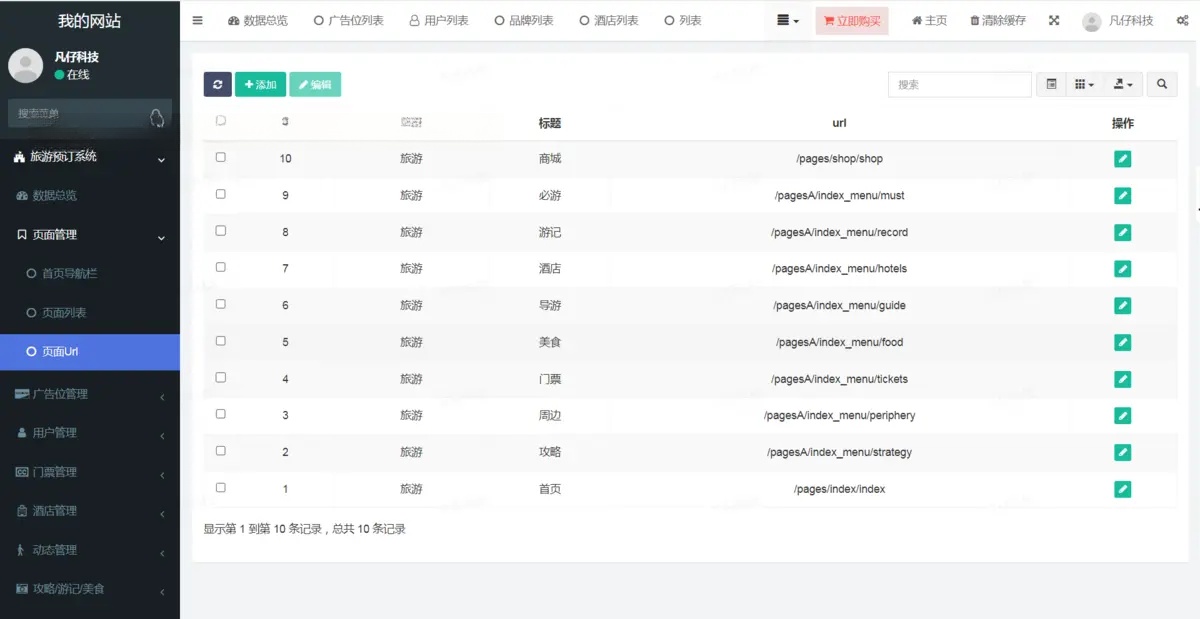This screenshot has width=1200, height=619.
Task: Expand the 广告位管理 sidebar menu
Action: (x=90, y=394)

---

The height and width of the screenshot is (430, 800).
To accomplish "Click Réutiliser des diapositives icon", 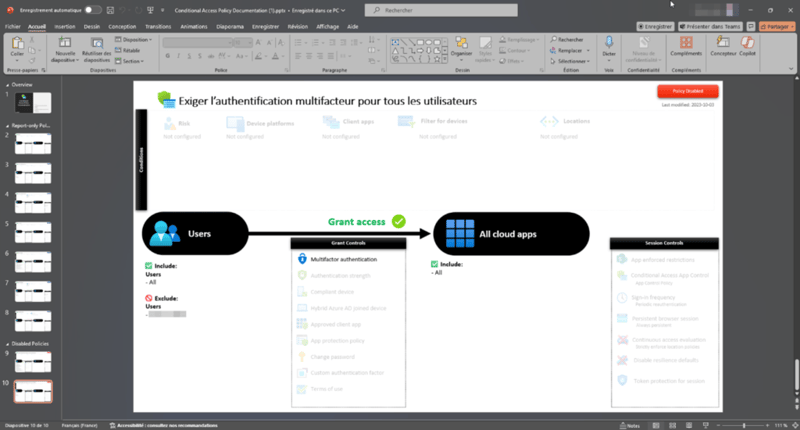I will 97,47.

Problem requirements =>
Set down word for word the lines that start with the one containing "This screenshot has width=1200, height=619." and end with the one containing "Action: (x=90, y=394)", including both. Leave the pictures out of your answer.

Response to this task =>
This screenshot has width=1200, height=619.
Task: Expand the 广告位管理 sidebar menu
Action: (x=90, y=394)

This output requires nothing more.